Matteo Renzi, dopo aver smentito di essere disponibile a diventare il nuovo presidente del Consiglio, scrive nella newsletter inviata ai suoi sostenitori: «A forza di stare zitto, mi attribuiscono di tutto. Intrighi, progetti, desideri. In attesa che qualcuno scriva della mia candidatura al prossimo conclave», scrive Renzi. il primo cittadino fiorentino analizza i risultati delle elezioni. «Niente giri di parole: il centrosinistra le ha perse. La vittoria numerica alla Camera non è sufficiente e lo sappiamo.
E non si dica: “Ah, gli italiani si sono fatti abbindolare, non ci hanno capito” come ha detto qualche solone dei nostri in tv nelle ore della débâcle. Gli italiani capiscono benissimo i politici: casomai non sempre accade il contrario». Quindi ritorna a quel che aveva già detto: «Io quello che avevo da dire l’ho detto alle primarie. Non ce l’ho fatta, mi sono preso la mia responsabilità. Ho praticato la lealtà in tutta la campagna elettorale: non perché mi convenisse, ma perché è giusto rispettare i risultati, sempre. Perché credo che lo stile abbia un ruolo persino in politica.
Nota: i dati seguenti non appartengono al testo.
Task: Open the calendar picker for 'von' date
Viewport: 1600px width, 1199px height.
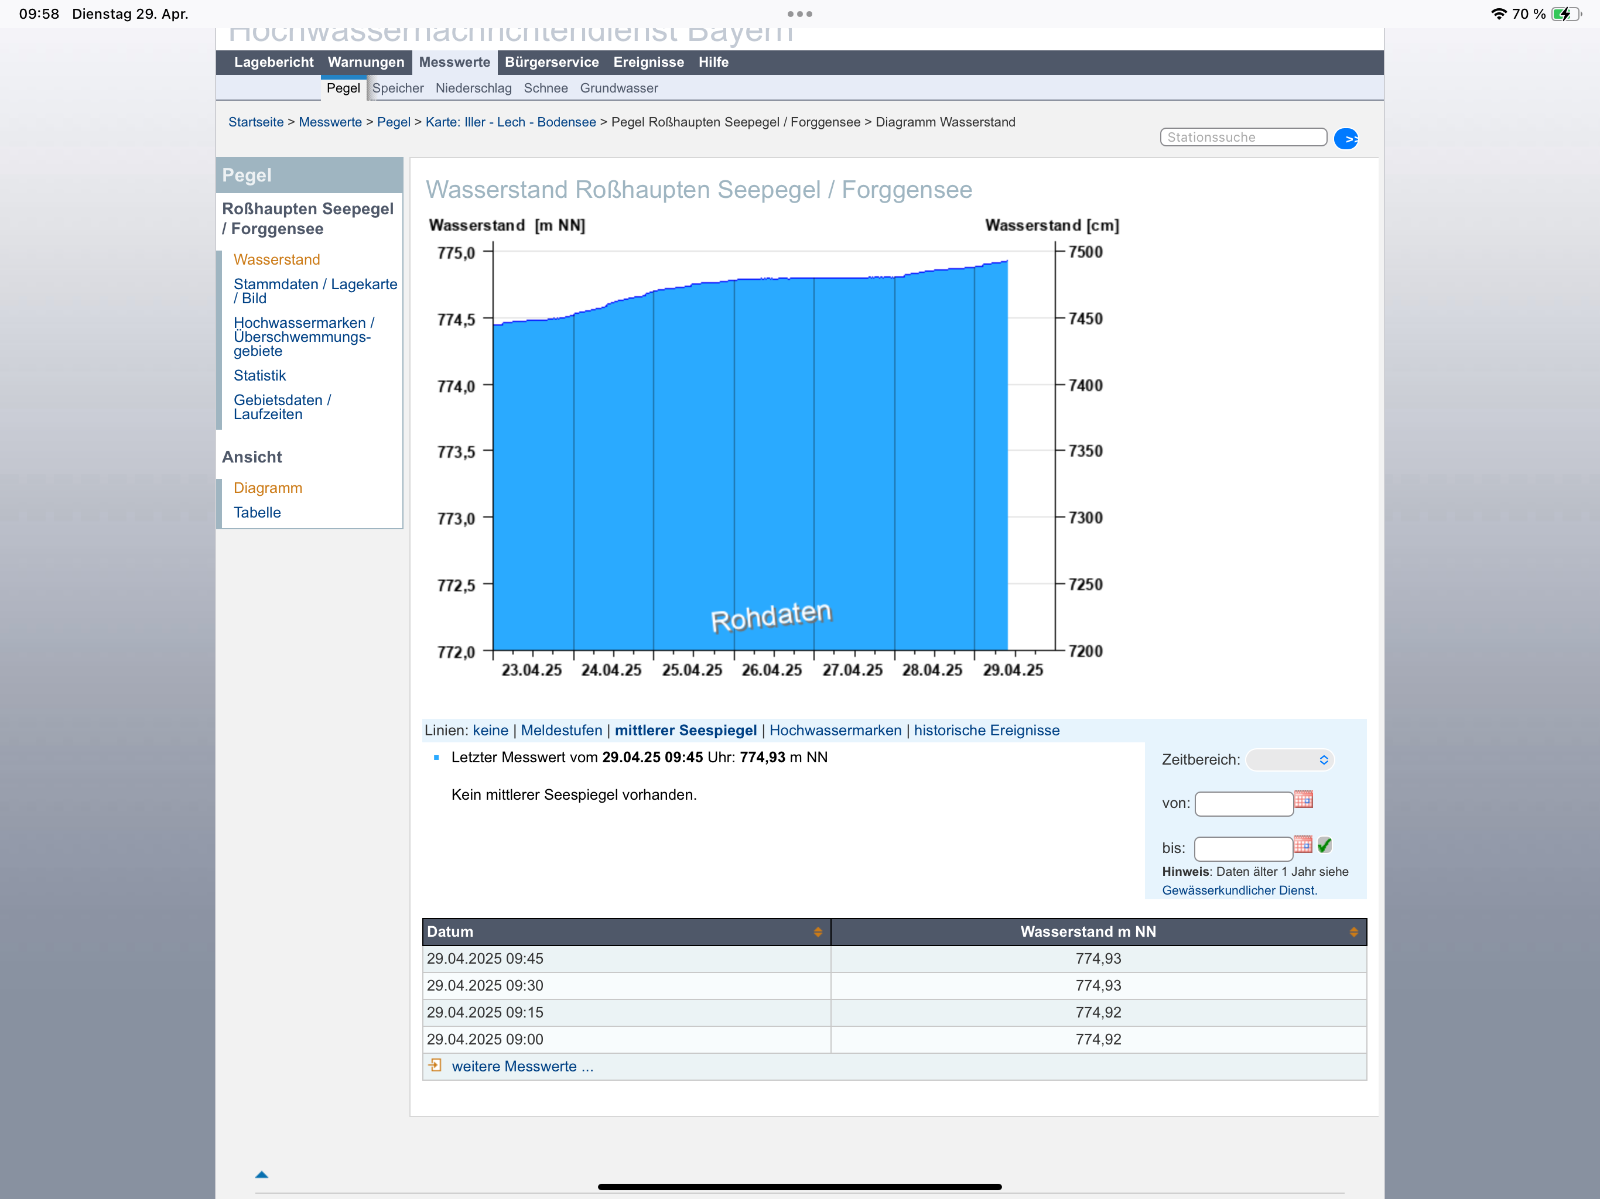Action: click(1303, 799)
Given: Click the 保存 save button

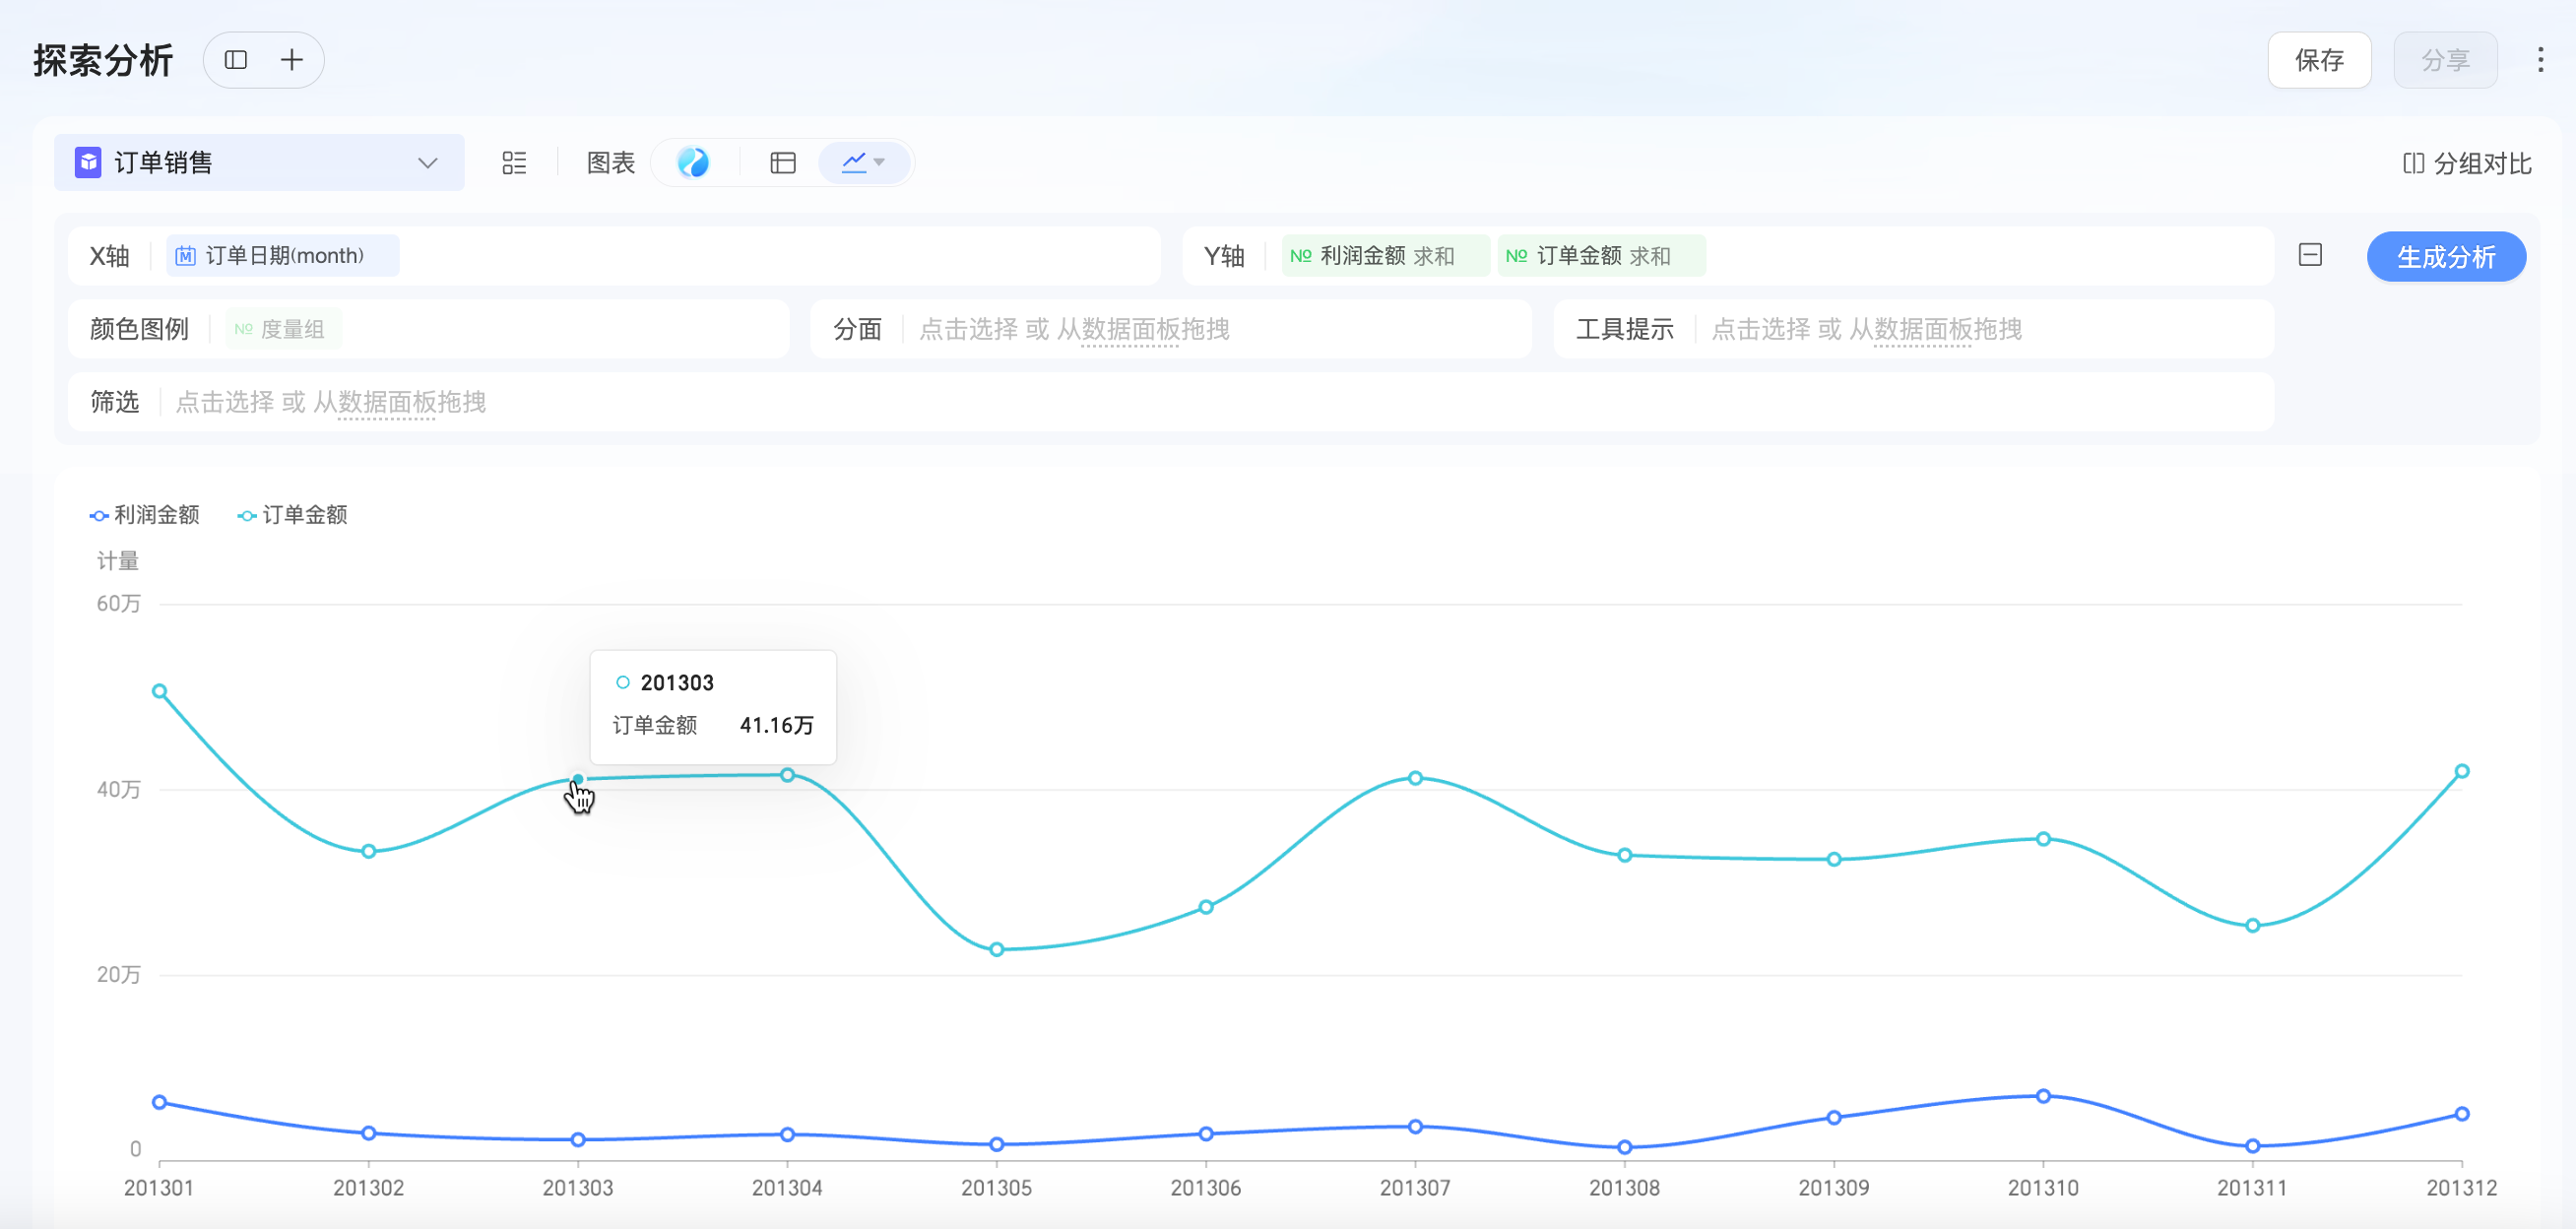Looking at the screenshot, I should pos(2318,60).
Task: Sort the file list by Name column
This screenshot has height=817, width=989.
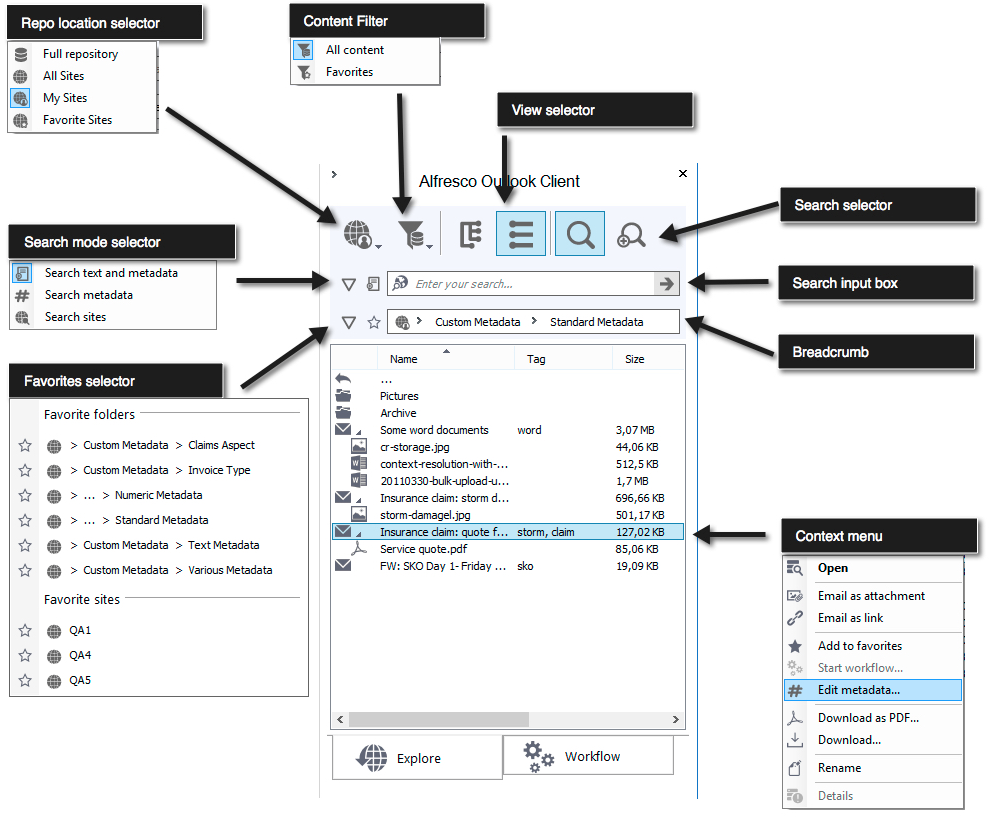Action: point(404,359)
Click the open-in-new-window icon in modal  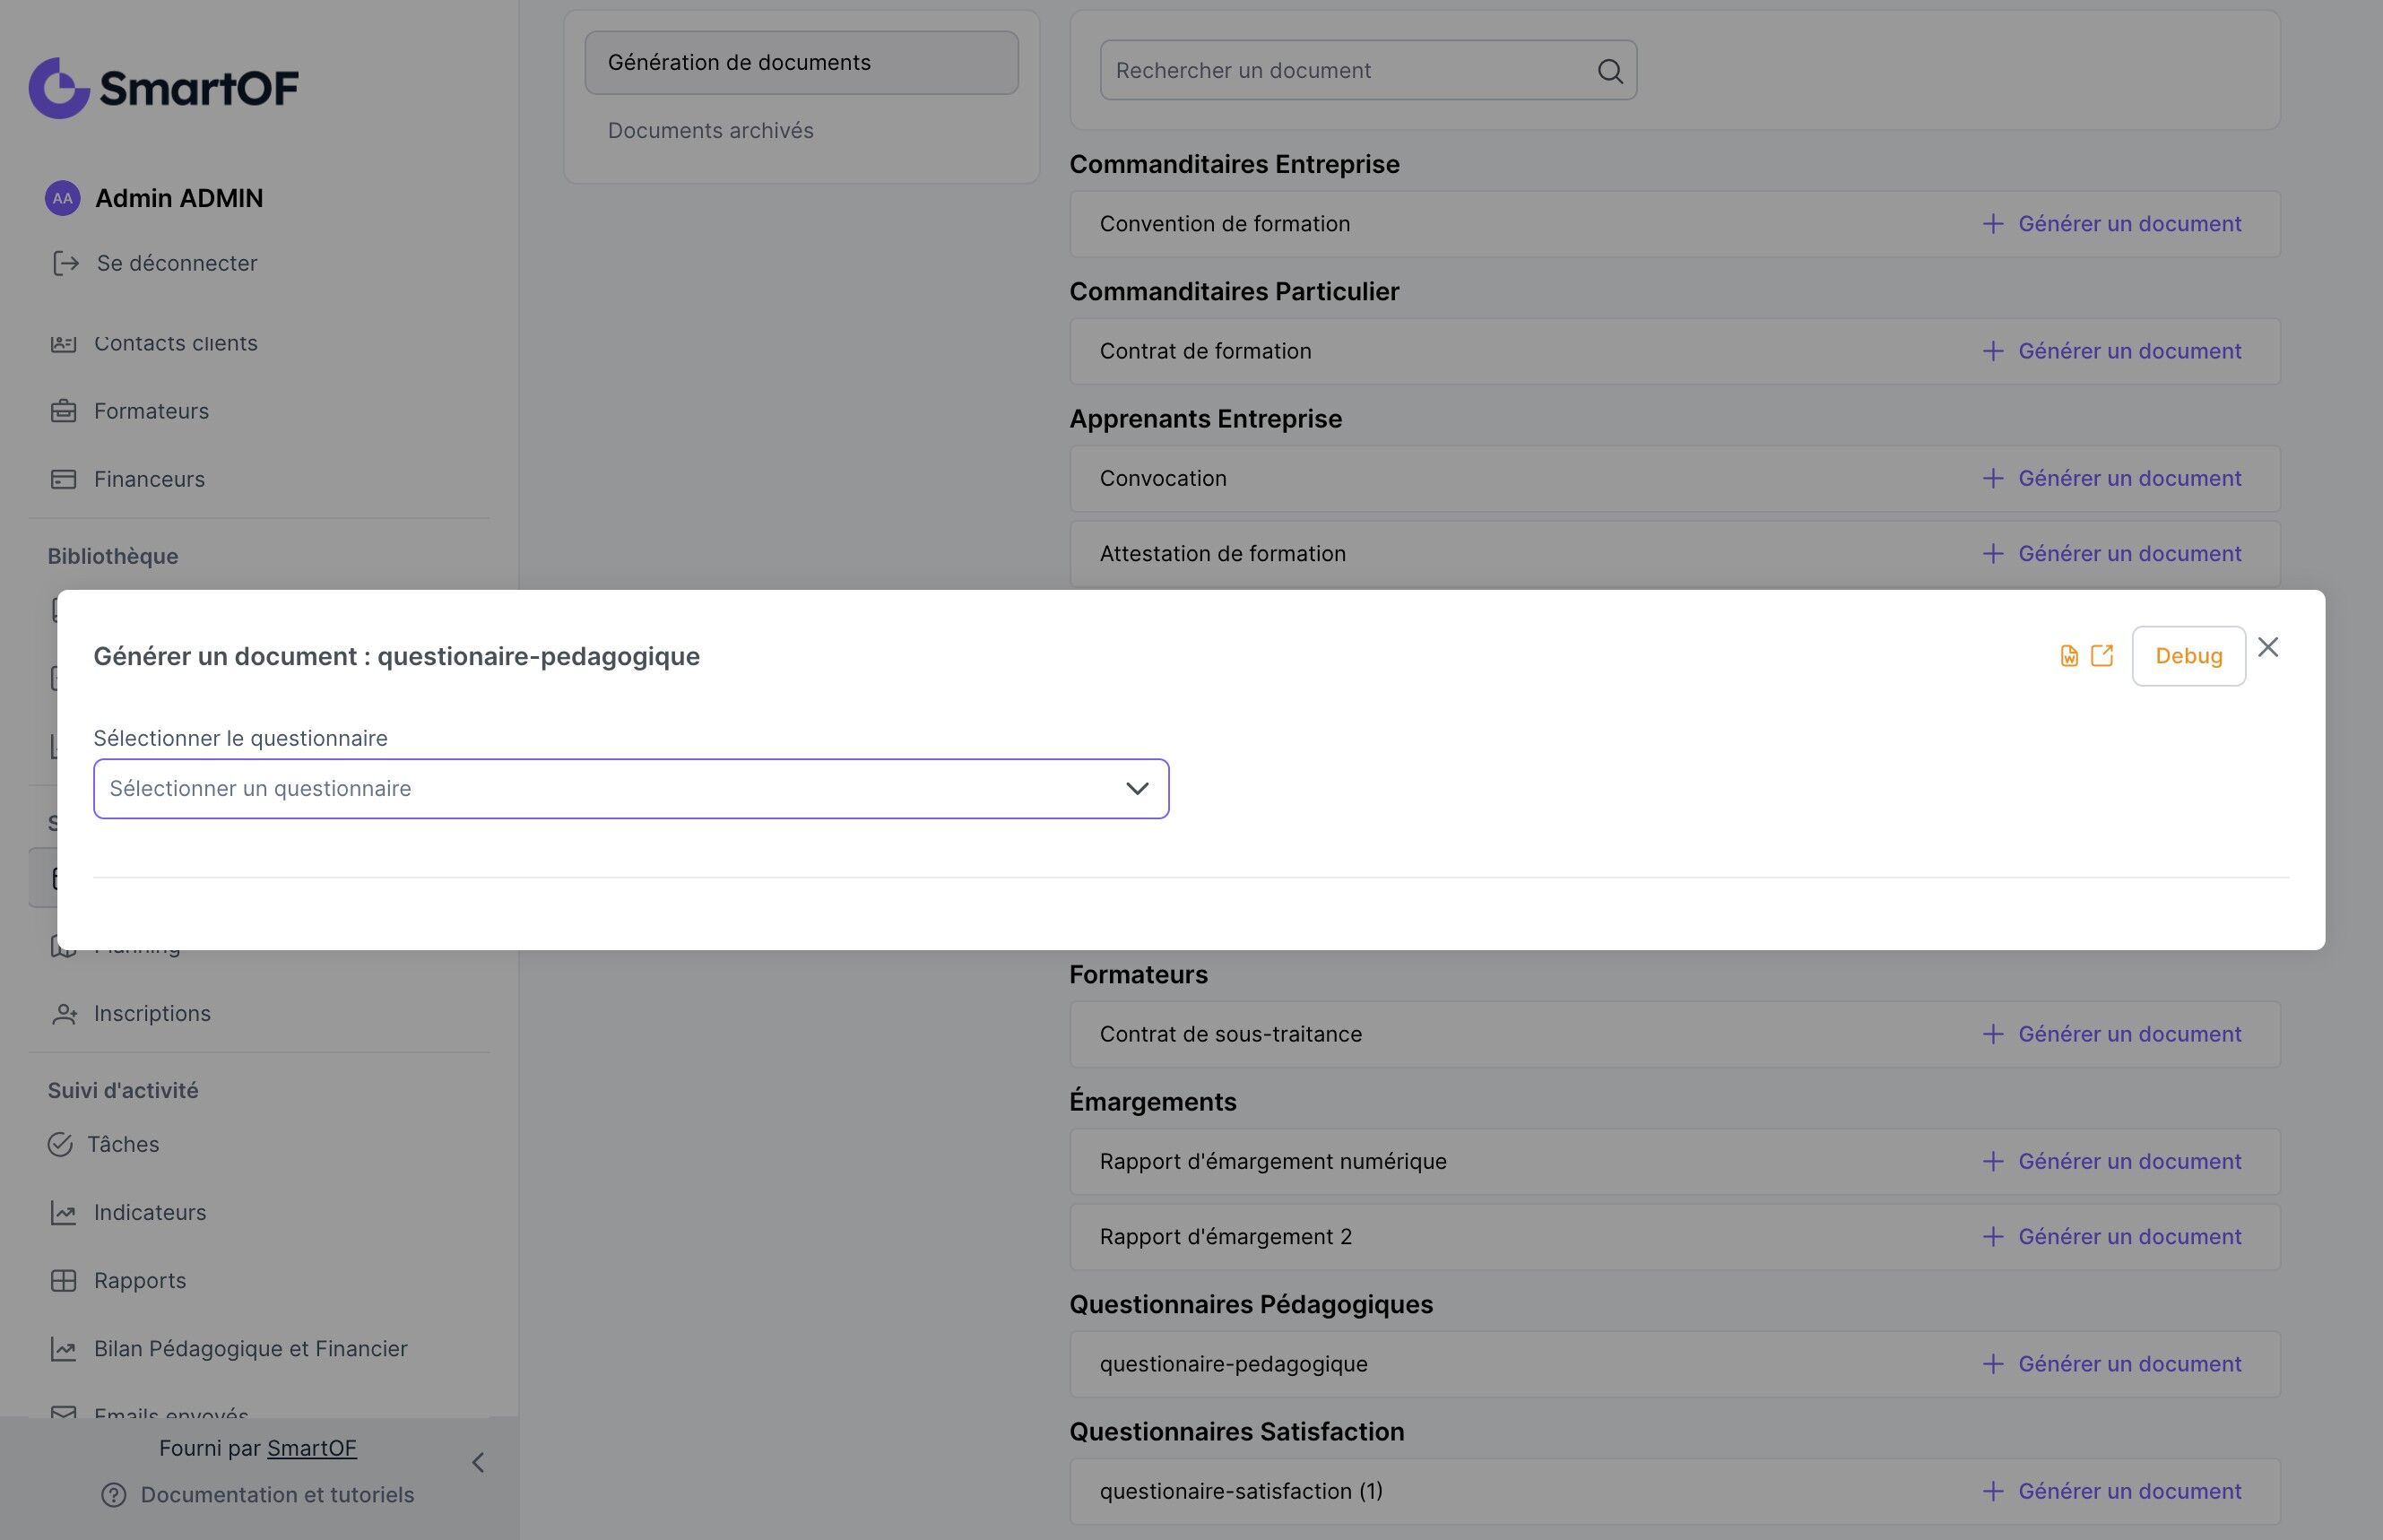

Oggi non dirò: “Ma io ve l’avevo detto”. Quelli che sono stati zitti durante le primarie e che poi ci spiegano che loro avevano capito tutto sono insopportabili: passi saltare sul carro del vincitore, ma adesso affollare quello del perdente mi suona ridicolo. Io ho combattuto Bersani a viso aperto quando non lo faceva nessuno, guardandolo negli occhi. Non lo pugnalo alle spalle, oggi: chiaro? Nello zoo del Pd ci sono già troppi tacchini sui tetti e troppi giaguari da smacchiare per permettersi gli sciacalli del giorno dopo».
Dopo aver rivendicato alcune sue battaglie (come l’abolizione del finanziamento ai partiti) scrive Renzi: «Trovo sbagliato e dannoso inseguire Beppe Grillo sul suo terreno, quello delle dichiarazioni ad effetto. Quello della frase di tutti i giorni. Tanto lui cambia idea su tutto, la storia di questi ultimi 30 anni lo dimostra. Grillo non va rincorso, va sfidato. Sulle cose di cui parla, spesso senza conoscerle. Vogliamo riflettere sull’utilizzo della rete in politica? Bene, il nostro comune è un comune che è leader negli open data. Ne parliamo? Vogliamo parlare delle donne in politica? Bene, noi abbiamo la maggioranza di donne in giunta: altrove cacciano le assessore se rimangono incinta. Ne parliamo? Vogliamo parlare di innovazione ambientale? Bene, noi abbiamo fatto il primo piano strutturale a volumi zero, senza mattoni, di una grande città. Ne parliamo?».
«Siamo in grado di fare una riflessione più seria?», dice Renzi. «Da vent’anni l’Italia non cresce. Lo inventiamo un nuovo modello di sviluppo sostenibile o continuiamo a sognare grandi opere e piccoli risultati? L’Istat dice che c’è il record di disoccupati, le aziende falliscono perché gli Enti Locali non pagano per colpa del patto di stabilità, fior di investitori potrebbero intervenire in Italia ma sono bloccati dalla crisi del sistema politico e dalle incertezze del sistema burocratico. E noi che facciamo? Pensiamo di uscirne vivi offrendo a Grillo la Camera e a Berlusconi il Senato, secondo gli schemi che hanno già fallito in passato? Come se non bastasse – diciamola tutta – per la prima volta un Paese europeista come l’Italia vede affiorare un voto antieuropeo, che è un fatto molto pericoloso di cui anche i commentatori si sono occupati poco. Qualcuno inizia a credere al fatto che i problemi italiani derivano dall’eccesso di Europa nella nostra vita quotidiana quando in realtà è vero il contrario: c’è poca Europa, non troppa Europa».
Ed ecco il finale, in cui Renzi cammina sulla lama sottile di un rasoio, ora sbilanciandosi, ora ritraendosi: «Per tutti questi motivi, da italiano, sono pronto a partecipare a una discussione vera su quello che serve al Paese. Ma se devo andare ai caminetti di partito sulle indiscrezioni della stampa o a partecipare al festivalbar delle candidature, beh, scusate, ma da queste parti abbiamo da lavorare. Mentre a Roma si discute, nelle città si affrontano i problemi, dalle emergenze occupazionali fino alle buche nelle strade».